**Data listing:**
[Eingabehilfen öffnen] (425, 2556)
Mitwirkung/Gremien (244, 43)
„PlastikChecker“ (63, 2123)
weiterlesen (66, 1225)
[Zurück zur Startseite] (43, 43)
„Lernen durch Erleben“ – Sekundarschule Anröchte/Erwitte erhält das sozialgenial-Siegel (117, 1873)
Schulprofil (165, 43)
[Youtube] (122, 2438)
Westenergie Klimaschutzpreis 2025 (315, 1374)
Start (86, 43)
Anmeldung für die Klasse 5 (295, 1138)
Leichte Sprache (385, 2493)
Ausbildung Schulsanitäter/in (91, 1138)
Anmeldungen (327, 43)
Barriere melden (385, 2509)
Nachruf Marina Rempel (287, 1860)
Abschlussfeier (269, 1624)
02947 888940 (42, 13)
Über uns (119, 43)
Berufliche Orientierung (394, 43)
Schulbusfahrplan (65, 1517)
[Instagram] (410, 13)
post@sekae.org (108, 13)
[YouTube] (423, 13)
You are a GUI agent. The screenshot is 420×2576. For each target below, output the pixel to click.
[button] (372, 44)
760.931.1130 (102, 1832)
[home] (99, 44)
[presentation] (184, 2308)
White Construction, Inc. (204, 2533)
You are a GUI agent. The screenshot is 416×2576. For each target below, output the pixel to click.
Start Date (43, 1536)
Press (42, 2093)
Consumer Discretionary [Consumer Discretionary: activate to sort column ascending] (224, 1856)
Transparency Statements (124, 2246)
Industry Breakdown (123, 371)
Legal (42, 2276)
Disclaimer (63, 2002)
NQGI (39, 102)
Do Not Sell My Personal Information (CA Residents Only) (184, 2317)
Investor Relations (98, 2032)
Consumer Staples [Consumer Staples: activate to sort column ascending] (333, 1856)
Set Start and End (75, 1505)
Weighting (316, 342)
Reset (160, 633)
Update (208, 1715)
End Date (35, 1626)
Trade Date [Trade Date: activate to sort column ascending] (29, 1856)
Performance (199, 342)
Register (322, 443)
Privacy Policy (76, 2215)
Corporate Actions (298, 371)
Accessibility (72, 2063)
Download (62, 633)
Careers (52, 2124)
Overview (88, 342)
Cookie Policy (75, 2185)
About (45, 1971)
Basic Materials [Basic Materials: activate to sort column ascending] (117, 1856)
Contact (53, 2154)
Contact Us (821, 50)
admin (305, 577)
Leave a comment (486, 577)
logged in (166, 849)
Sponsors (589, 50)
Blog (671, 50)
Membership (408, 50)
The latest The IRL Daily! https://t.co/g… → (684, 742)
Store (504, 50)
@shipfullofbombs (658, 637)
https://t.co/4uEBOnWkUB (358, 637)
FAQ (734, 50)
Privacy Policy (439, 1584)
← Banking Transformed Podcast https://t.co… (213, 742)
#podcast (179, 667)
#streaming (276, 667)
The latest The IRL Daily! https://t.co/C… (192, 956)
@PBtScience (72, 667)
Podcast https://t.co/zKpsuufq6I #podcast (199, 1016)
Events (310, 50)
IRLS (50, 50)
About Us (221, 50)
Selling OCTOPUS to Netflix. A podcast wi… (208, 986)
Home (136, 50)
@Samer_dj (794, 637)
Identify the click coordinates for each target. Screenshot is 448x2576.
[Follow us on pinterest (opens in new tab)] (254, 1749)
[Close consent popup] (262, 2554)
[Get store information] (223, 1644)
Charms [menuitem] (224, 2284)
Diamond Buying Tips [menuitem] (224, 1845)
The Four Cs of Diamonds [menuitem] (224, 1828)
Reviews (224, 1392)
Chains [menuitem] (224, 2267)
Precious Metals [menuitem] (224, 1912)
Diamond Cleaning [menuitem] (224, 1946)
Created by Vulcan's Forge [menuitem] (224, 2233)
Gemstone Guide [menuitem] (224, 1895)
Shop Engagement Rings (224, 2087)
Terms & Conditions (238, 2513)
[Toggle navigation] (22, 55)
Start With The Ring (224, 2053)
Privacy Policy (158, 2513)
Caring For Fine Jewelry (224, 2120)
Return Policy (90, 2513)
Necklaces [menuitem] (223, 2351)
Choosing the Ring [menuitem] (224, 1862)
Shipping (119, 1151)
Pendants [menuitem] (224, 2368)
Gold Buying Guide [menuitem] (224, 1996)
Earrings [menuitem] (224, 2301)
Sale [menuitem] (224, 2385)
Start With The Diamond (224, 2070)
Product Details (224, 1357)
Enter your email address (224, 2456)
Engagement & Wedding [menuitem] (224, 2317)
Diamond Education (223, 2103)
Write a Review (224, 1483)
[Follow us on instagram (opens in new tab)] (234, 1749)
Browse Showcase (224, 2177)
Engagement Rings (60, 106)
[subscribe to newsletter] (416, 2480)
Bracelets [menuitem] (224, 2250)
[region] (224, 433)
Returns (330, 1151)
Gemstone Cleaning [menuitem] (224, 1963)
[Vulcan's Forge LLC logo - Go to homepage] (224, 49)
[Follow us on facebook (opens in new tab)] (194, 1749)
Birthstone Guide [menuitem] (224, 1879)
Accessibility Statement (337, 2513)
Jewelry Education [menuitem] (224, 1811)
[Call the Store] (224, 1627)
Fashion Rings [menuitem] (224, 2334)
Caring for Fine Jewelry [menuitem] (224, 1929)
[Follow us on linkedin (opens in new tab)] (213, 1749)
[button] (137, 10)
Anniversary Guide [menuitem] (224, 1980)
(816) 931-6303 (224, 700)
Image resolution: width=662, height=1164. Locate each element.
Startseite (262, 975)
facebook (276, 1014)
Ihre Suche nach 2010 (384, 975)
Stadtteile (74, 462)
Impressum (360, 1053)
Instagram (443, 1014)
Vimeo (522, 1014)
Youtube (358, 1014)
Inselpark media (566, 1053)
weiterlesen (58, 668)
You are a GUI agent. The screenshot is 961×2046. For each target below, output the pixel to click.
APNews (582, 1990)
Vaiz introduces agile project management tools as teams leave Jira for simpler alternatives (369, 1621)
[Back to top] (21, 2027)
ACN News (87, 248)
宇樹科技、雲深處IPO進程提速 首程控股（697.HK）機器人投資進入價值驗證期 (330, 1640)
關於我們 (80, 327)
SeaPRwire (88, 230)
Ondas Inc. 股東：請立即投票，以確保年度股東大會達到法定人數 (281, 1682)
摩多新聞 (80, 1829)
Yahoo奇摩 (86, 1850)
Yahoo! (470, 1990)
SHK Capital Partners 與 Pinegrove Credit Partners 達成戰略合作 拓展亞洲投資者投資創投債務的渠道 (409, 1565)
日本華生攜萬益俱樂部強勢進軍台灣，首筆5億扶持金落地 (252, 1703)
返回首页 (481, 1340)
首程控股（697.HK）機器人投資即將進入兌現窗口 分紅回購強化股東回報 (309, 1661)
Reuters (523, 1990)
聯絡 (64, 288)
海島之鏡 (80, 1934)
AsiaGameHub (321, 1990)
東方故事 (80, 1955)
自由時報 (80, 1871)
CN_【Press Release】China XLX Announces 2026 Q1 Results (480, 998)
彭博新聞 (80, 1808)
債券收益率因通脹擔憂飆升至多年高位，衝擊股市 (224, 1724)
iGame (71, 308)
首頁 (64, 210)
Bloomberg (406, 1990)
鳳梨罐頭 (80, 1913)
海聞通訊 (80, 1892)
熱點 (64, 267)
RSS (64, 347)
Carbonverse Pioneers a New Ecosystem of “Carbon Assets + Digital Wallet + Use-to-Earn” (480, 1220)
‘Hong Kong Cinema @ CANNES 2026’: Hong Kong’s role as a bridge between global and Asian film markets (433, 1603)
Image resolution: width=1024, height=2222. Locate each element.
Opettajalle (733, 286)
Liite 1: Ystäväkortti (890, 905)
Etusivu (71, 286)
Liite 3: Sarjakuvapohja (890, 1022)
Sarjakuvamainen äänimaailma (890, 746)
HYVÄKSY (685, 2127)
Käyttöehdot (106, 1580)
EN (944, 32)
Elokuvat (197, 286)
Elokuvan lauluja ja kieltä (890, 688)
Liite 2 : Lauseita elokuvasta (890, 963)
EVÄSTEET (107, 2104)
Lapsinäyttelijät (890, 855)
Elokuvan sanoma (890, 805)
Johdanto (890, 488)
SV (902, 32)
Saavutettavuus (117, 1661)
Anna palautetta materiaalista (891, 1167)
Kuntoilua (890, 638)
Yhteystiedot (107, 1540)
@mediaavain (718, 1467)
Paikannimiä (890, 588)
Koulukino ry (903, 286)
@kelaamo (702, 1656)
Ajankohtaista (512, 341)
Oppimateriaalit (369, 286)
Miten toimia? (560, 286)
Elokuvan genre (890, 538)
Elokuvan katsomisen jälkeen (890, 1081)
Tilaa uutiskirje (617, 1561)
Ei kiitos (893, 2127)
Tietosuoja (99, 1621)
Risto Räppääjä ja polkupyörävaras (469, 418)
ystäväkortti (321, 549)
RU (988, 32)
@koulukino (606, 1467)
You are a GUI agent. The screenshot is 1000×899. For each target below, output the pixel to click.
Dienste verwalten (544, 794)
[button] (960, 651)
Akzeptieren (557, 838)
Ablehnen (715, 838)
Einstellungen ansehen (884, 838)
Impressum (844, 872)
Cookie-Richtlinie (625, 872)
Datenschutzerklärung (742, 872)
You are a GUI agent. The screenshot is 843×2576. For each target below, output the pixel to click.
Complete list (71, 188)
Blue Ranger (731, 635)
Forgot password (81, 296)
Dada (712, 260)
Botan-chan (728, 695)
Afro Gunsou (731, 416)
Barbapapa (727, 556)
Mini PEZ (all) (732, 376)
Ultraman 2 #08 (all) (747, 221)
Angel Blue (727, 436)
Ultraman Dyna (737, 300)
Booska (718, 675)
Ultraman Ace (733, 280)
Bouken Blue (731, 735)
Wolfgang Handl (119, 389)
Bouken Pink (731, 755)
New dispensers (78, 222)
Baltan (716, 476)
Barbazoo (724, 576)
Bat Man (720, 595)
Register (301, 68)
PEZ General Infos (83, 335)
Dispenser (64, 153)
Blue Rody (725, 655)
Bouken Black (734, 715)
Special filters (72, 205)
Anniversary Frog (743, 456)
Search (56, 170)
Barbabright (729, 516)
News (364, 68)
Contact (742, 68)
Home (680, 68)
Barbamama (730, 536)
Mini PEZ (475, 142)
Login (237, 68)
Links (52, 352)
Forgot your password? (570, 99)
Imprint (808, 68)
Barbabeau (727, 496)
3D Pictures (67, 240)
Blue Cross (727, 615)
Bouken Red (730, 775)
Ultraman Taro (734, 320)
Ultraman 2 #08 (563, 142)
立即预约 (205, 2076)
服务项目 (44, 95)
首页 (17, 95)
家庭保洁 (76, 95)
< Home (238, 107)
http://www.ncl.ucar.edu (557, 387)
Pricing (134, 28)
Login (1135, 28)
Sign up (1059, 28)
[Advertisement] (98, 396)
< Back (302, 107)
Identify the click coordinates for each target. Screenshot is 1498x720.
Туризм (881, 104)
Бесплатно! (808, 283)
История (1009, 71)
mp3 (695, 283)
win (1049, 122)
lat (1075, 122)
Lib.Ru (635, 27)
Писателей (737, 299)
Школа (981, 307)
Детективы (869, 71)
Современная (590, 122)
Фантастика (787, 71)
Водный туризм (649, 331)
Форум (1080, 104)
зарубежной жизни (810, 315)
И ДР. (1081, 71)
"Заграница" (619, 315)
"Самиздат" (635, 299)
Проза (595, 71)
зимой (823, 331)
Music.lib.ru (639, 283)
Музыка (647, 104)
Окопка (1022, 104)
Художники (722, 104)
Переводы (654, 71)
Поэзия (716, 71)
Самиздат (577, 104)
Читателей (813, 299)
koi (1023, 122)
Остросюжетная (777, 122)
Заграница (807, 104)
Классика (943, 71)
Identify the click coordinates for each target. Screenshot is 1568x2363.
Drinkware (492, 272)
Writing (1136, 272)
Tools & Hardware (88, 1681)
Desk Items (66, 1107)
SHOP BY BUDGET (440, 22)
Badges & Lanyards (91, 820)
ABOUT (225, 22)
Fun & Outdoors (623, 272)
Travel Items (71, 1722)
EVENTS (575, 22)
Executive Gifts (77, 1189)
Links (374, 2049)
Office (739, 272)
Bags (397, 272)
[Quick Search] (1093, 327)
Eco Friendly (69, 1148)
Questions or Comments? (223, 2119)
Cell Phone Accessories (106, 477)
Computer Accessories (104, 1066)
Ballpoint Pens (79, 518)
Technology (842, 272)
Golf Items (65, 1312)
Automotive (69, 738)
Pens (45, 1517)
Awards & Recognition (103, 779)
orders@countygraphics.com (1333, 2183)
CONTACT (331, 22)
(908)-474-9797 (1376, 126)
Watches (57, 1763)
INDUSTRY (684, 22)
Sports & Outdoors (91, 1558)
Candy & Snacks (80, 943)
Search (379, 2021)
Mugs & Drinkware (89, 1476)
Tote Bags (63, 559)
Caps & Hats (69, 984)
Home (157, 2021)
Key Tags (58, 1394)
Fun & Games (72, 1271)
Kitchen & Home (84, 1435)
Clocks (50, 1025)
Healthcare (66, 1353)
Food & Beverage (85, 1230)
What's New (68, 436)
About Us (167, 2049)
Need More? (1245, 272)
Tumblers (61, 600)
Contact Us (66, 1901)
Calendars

**WHAT TO WORK ON:** Write out, without any changes, the lines of the listing from the line containing "markets (433, 1603)" through the line containing "Elokuvan sanoma (890, 805)", including both of those lines.

**PROBLEM SOLUTION:**
‘Hong Kong Cinema @ CANNES 2026’: Hong Kong’s role as a bridge between global and Asian film markets (433, 1603)
Image resolution: width=1024, height=2222. Locate each element.
Opettajalle (733, 286)
Liite 1: Ystäväkortti (890, 905)
Etusivu (71, 286)
Liite 3: Sarjakuvapohja (890, 1022)
Sarjakuvamainen äänimaailma (890, 746)
HYVÄKSY (685, 2127)
Käyttöehdot (106, 1580)
EN (944, 32)
Elokuvat (197, 286)
Elokuvan lauluja ja kieltä (890, 688)
Liite 2 : Lauseita elokuvasta (890, 963)
EVÄSTEET (107, 2104)
Lapsinäyttelijät (890, 855)
Elokuvan sanoma (890, 805)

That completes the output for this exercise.